Выходит, по-вашему, они обыкновенные грабители? — спросила Кэрол. — Обыкновенные воры?
«Вор» — не столь романтичное слово, мисс Бланделл. Оно наводит на мысль о мелкой краже. «Грабитель» же подразумевает более широкое поле деятельности.
А современный финансист? — с озорным огоньком в глазах подбросил мистер Паркер Пайн.
Это по твоей части, пап! — сказала Кэрол.
Человек, который делает деньги, приносит пользу человечеству, — нравоучительно произнес мистер Бланделл.
А человечество, — пробормотал мистер Паркер Пайн, — так неблагодарно.
И вообще — что такое честность? — вопросил француз.— Это нюанс, условность. В разных странах ей придают разное значение. Вот араб, например, не стыдится воровать, не стыдится лгать. Для него лишь важно, у кого он ворует и кому — лжет.
Да, это лишь точка зрения, — согласился Карвер.
Что демонстрирует превосходство Запада над Востоком,— сказал Бланделл. — Вот когда у этих бедолаг будет образование...
— Вы знаете, все это — вздор, — вяло включился в разговор сэр Доналд. — Ребят учат массе никому не нужных вещей. Я же хочу сказать, что ничто не в состоянии изменить нас.
То есть?
Ну, я хочу сказать, например, что вор всегда останется вором.
На мгновение воцарилось гробовое молчание. Затем Кэрол возбужденно заговорила о москитах, отец поддержал ее.
Сэр Доналд, несколько озадаченный, повернулся к своему соседу, мистеру Паркеру Пайну:
Похоже, я что-то ляпнул, да?
Любопытно, — сказал мистер Паркер Пайн.
Если и произошло короткое замешательство, один человек совершенно его не заметил. Археолог сидел молча, с каким-то мечтательным и отсутствующим взглядом. Когда наступила пауза, он вдруг заговорил:
Вы знаете, я с этим согласен — во всяком случае, с противоположной точкой зрения. Либо человек в основе своей, честен, либо — нет. От этого никуда не уйти.
По-вашему выходит, что честный человек, не устояв перед неожиданным искушением, не может превратиться в преступника? — спросил мистер Паркер Пайн.
— Это невозможно! — заявил Карвер. Мистер Паркер Пайн вежливо покачал головой.
Я бы этого не сказал. Видите ли, следует учитывать великое множество факторов. К примеру, предел стойкости.
А что вы подразумеваете под этим своим пределом стойкости? — заговорил впервые молодой Херст. Голос у него оказался глубокий и приятный.
Человеческий мозг устроен так, что может выдержать какую-то определенную нагрузку. Подчас достаточно пустяка, чтобы ускорить кризис, который и превращает честного человека в нечестного. Вот почему большинство преступлений нелепы. И причиной их, в девяти случаях из десяти, и является то самое пустячное перенапряжение — та самая последняя капля, которая переполняет чашу терпения.
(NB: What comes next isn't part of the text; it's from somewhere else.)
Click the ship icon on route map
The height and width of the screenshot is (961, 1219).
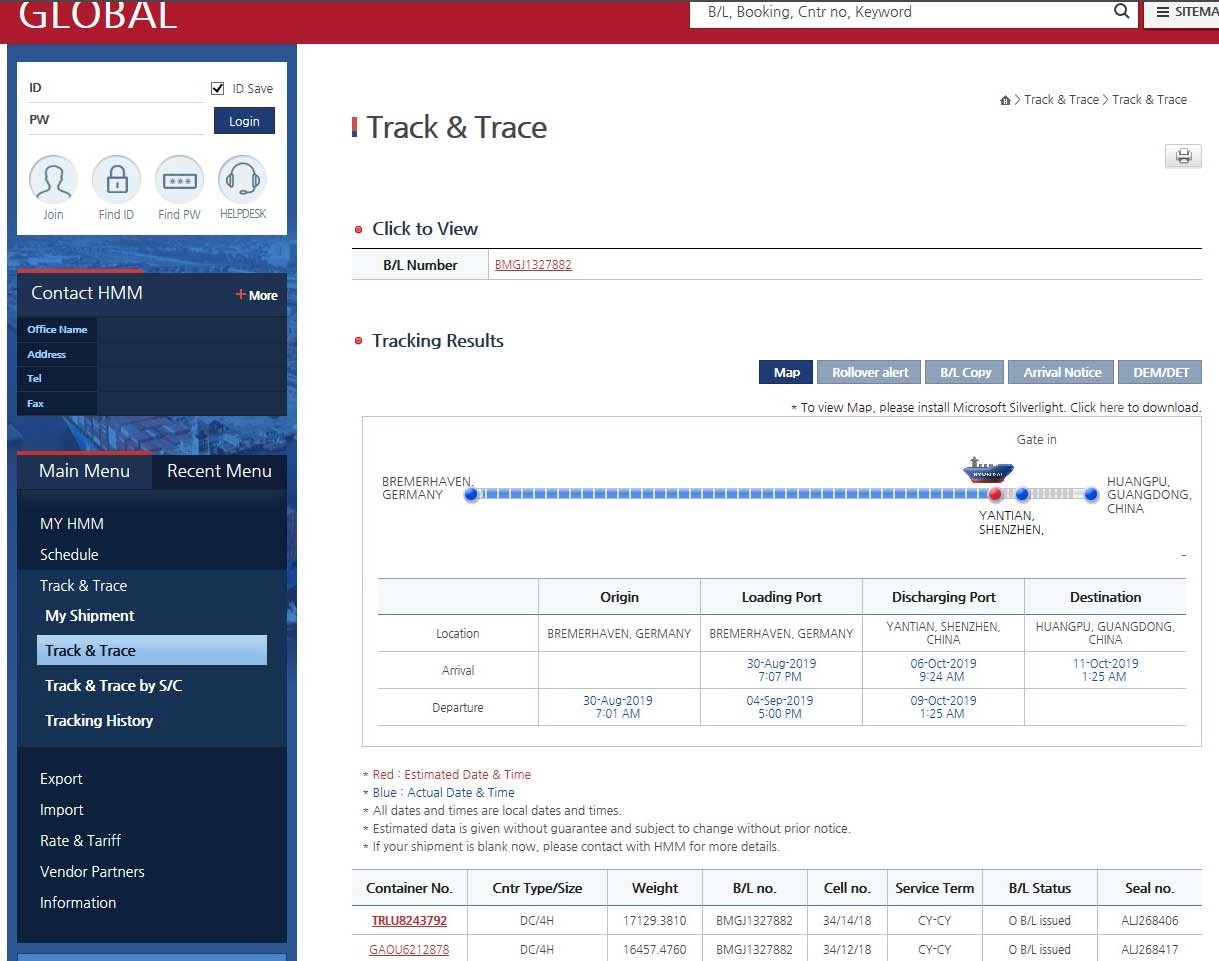988,469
Вы уже ударились в психологию, друг мой, — заметил француз.
Будь преступник психологом, из него бы получился такой преступник! — сказал мистер Паркер Пайн. Он с любовью поразмышлял над этой идеей. — Если подумать, по меньшей мере девять человек из десяти можно заставить, применив соответствующий стимул, действовать так, как вам того хочется.
Объясните, будьте добры, что вы имеете в виду! — вскричала Кэрол.
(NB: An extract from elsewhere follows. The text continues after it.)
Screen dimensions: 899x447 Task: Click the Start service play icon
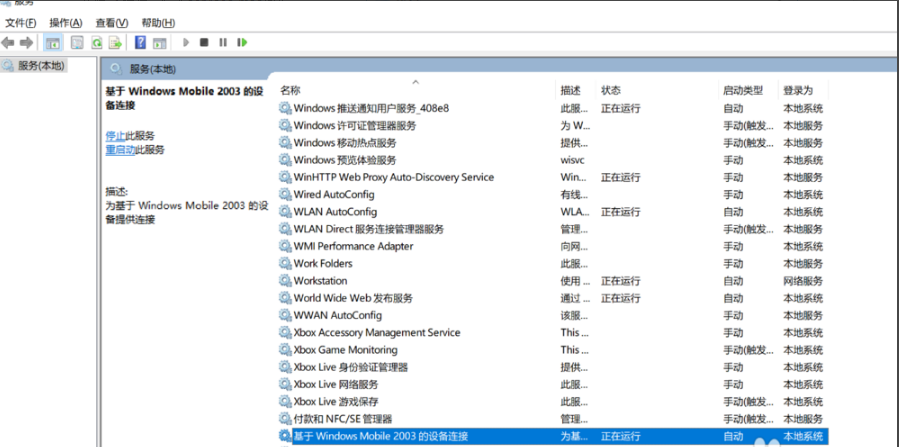[186, 43]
Возьмем пугливого человека. Прикрикните на него погромче — и он повинуется. Или возьмем несговорчивого. Отпугните его от пути, противоположного тому, которым, как вам хочется, чтобы он пошел, и можете не сомневаться в успехе. Наконец, самый распространенный тип — тип людей, поддающихся внушению. Это те, которые видели автомобиль, потому что они слышали рожок автомобиля; которые видят почтальона, потому что слышат грохот почтового ящика; которые видят нож в ране, потому что им сказали, будто какого- то человека пырнули ножом; или которые услышат звук выстрела, если им скажут, что кого-то застрелили.